One option is to add a new GISModel constructor that takes an existing model and then reuses the context strings from the passed-in model when they exist.  This turns out to be fairly complicated as the contexts are in a hash and while the hash is happy to tell you that it contains a key, their isn't an easy way to get the reference to the key that the hash is using in its underlying data structure.  You could ask for all the  keys and hope that it gives you the object references you want, but then you need a way to store them, and retrieve them.  Most data structures which are good for this have the same issue we're trying to get around.  There is likely some way to get these references, but before I spent too much time looking for it, I tried something else.
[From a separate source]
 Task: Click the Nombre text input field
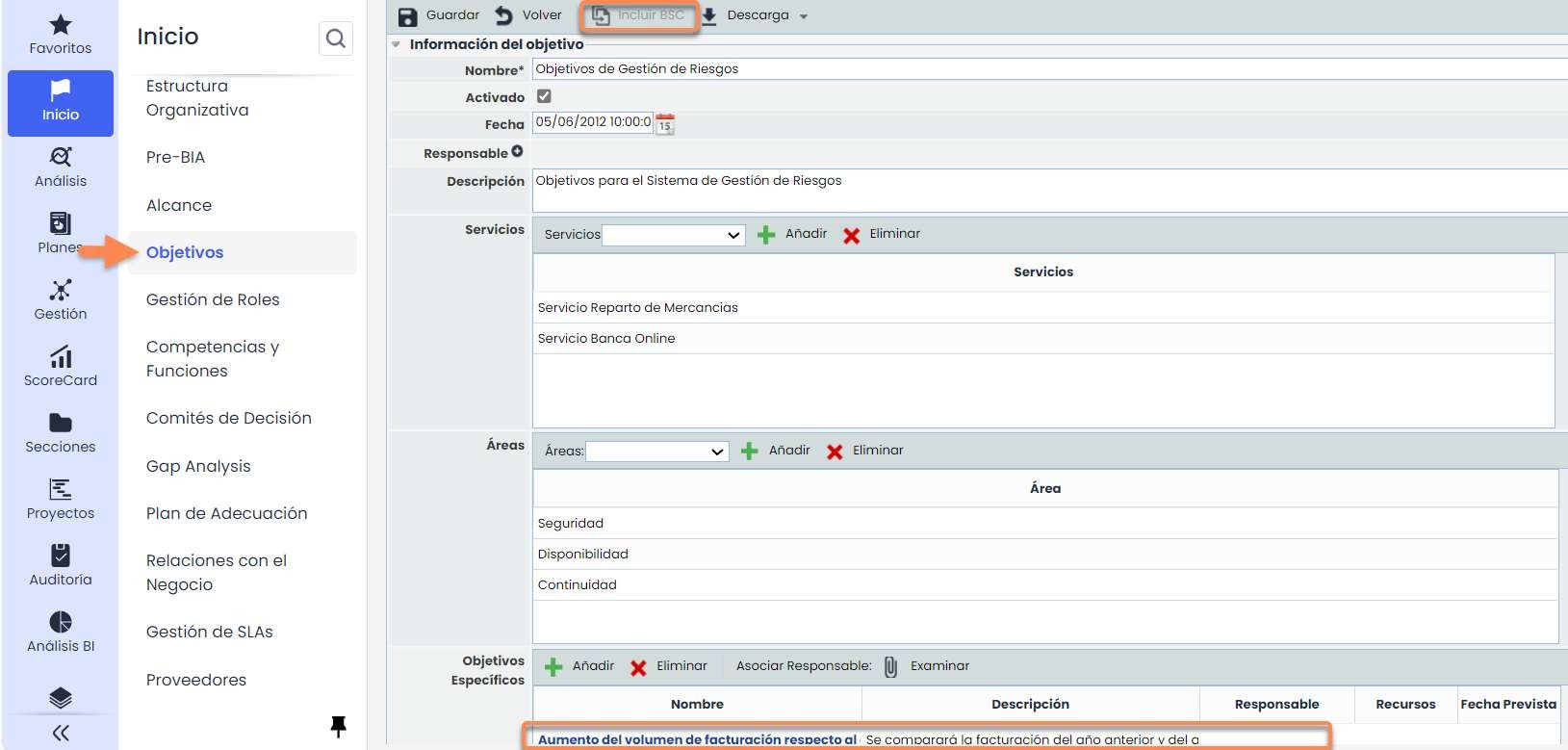pyautogui.click(x=1049, y=69)

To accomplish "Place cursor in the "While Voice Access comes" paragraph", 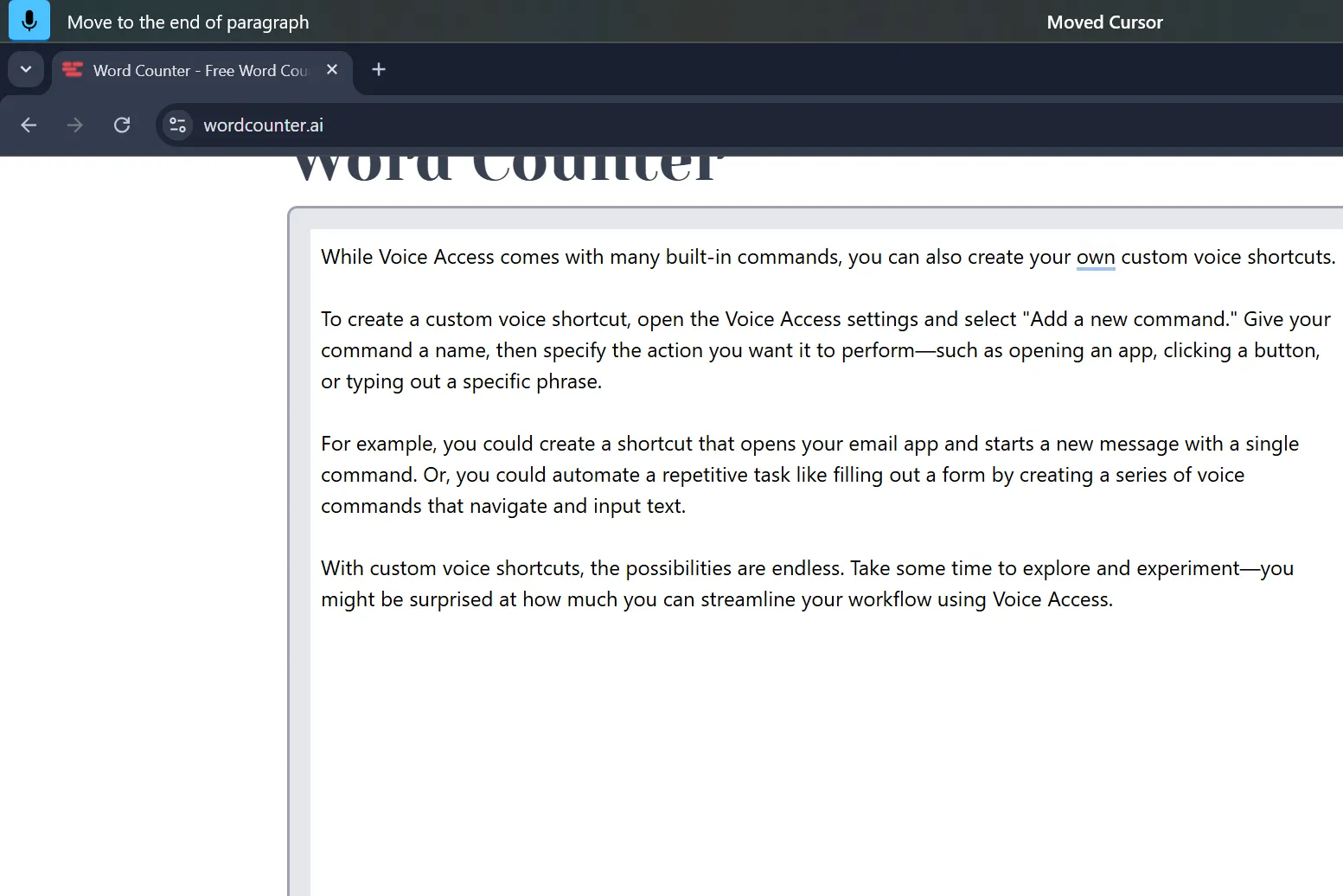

A second option is to normalize the string references before they get put in the model.  It turns out that the model reader nicely abstracts the reading of strings with a readUTF() method.  Simply replace this method with one that returns a reference normalized string and we're good to go.  All that is needed is some sort of string pooling object.  I suspected there would be some apache.commons code to do this, but after a quick google search, I found that a solution is actually built into Java's String class.  String contains an intern() method which returns a conical representation of a String if one exists, or creates one if it doesn't.  This has the nice property that a context can be shared across models without actually specifying which models are sharing what.  The coding is also trivial; extend an existing GISModelReader, override readUTF() with { super.readUTF().intern();} wa-lah!

So what does all this mean to the named entity detector?  To load all 7 models previously took 350M. With the new PooledGISModelReader class implemented in all its one line of new code glory, you can do it in 200M. There are likely some other areas for optimizations, but for this release, I happy with this improvement alone.